Rate of coding stratified by demographics
Counts and rates of long-COVID coding stratified by demographic factors are presented in Table 2. For age, the incidence of long-COVID recording rose to a peak in the 45–54 years age group, before declining again in older age groups. Females had a higher rate of recording than males (52.1 [95% CI = 51.3 to 52.9] versus 28.1 [95% CI = 27.5 to 28.7] per 100 000 people). Counts of long-COVID recording by IMD and ethnicity are reported in Table 2. Also reported in Table 2 are counts broken down by EHR software provider. Here some similarities and differences in the rates were observed; the proportions of events for age and sex are fairly comparable whereas region, IMD, and ethnicity show some differences.

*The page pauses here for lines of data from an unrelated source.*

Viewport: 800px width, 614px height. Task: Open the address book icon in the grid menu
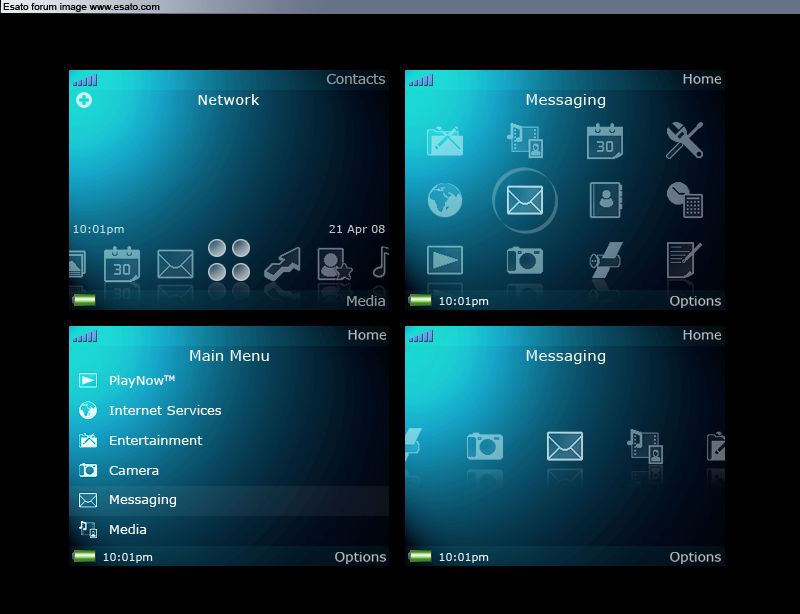coord(605,200)
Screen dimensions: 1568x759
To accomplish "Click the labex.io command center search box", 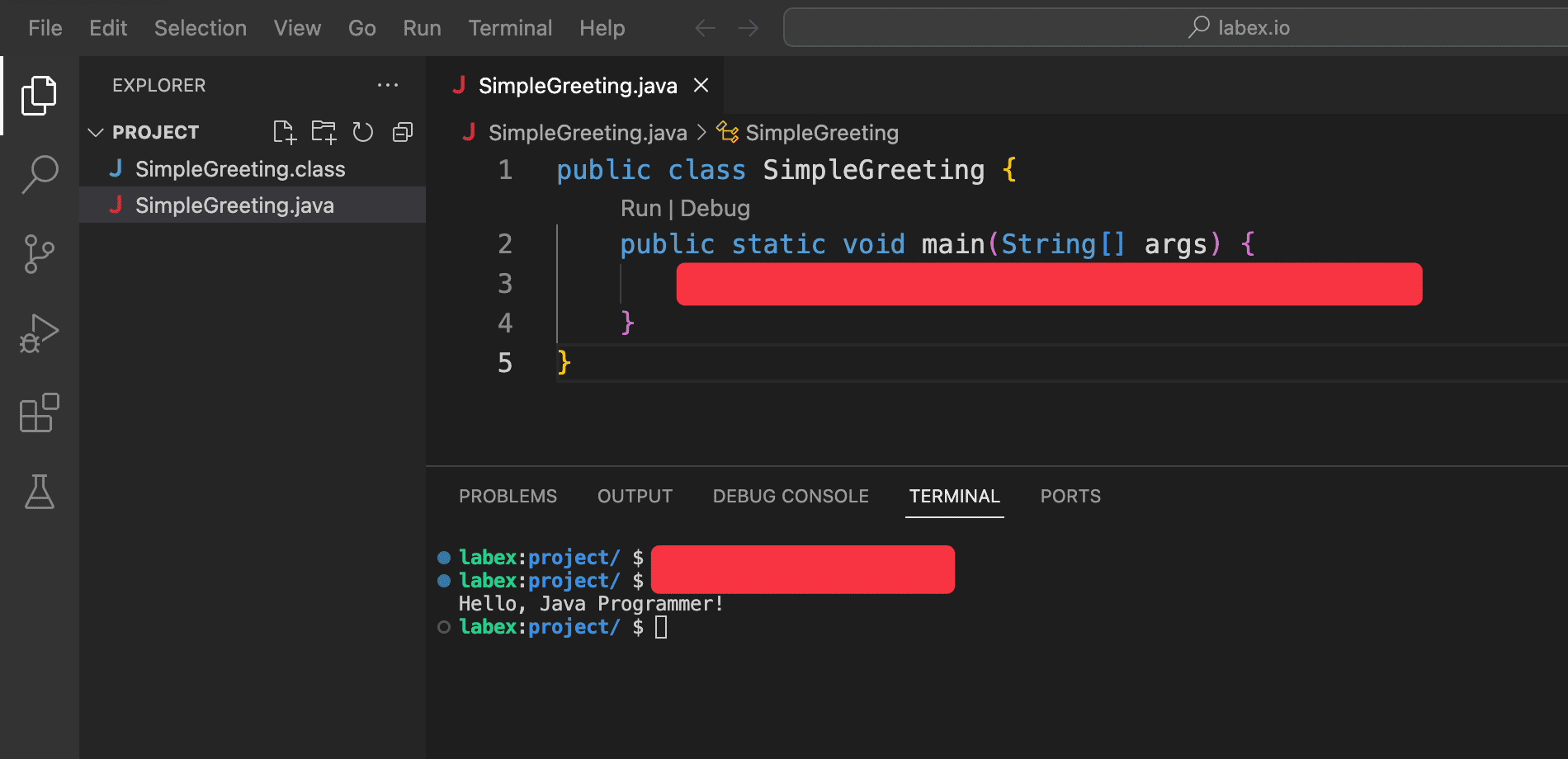I will click(x=1238, y=28).
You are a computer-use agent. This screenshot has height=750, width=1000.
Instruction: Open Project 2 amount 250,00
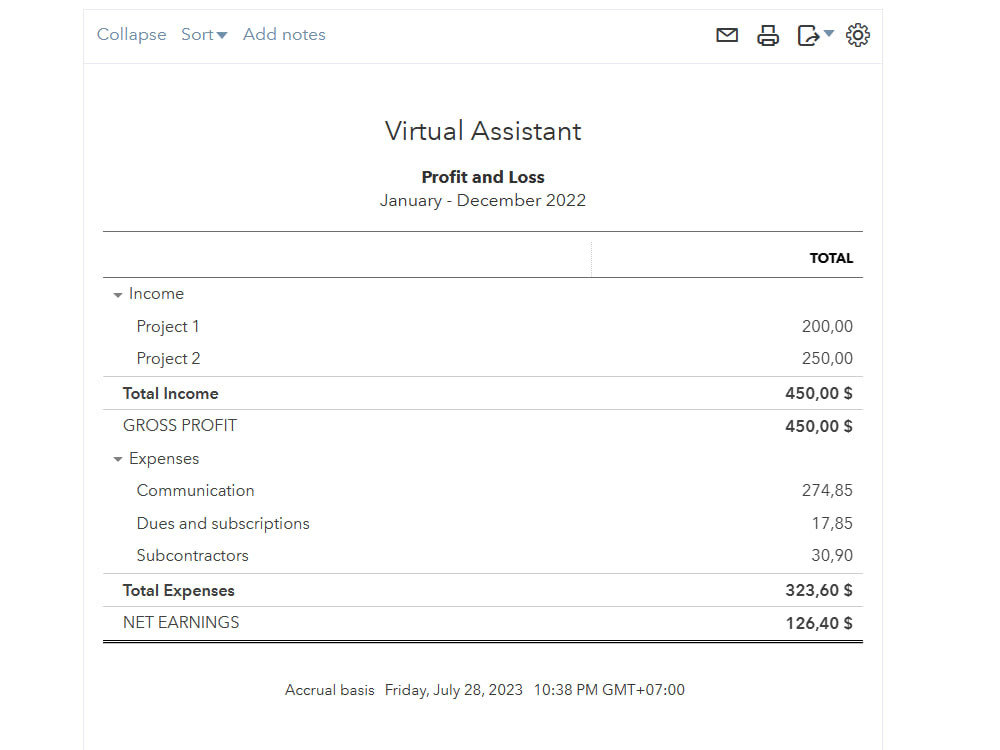pyautogui.click(x=827, y=358)
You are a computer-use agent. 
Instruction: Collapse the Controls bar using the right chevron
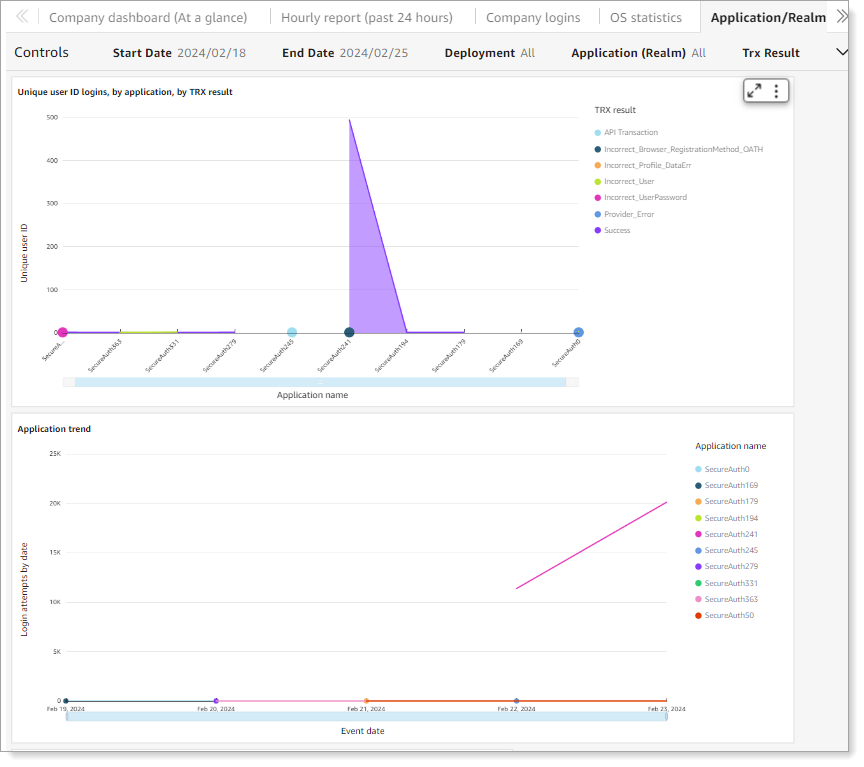(x=840, y=52)
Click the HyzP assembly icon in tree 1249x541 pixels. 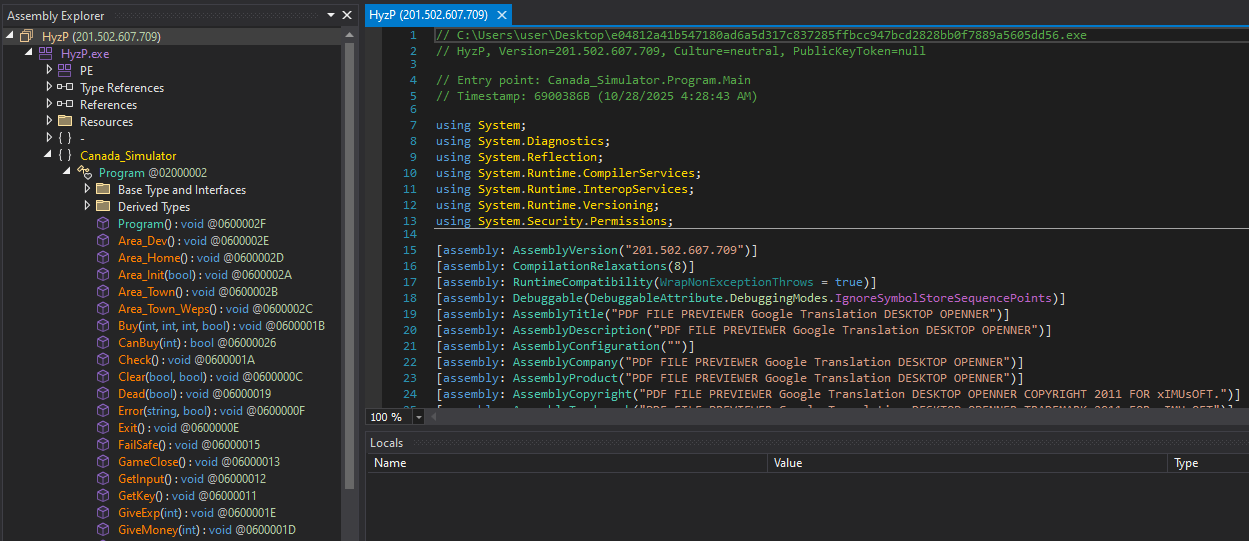click(x=28, y=37)
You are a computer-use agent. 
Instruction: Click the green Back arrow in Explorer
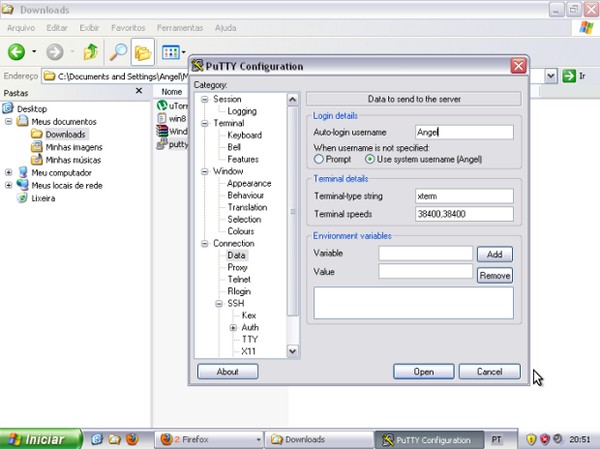coord(16,52)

Geographic and practice distribution of coding
The rate of coding varied substantially between regions (Table 2), from a minimum proportion of 20.3 per 100 000 people in the East of England (95% CI = 19.3 to 21.4) to 55.6 in London (95% CI = 54.1 to 57.1). Given that EMIS practices overall had higher rates of recording than TPP, some of this geographic variation may be related to the EHR software provider. For example, EMIS covers a high proportion of the London population, whereas TPP covers a high proportion of the East of England (Table 1).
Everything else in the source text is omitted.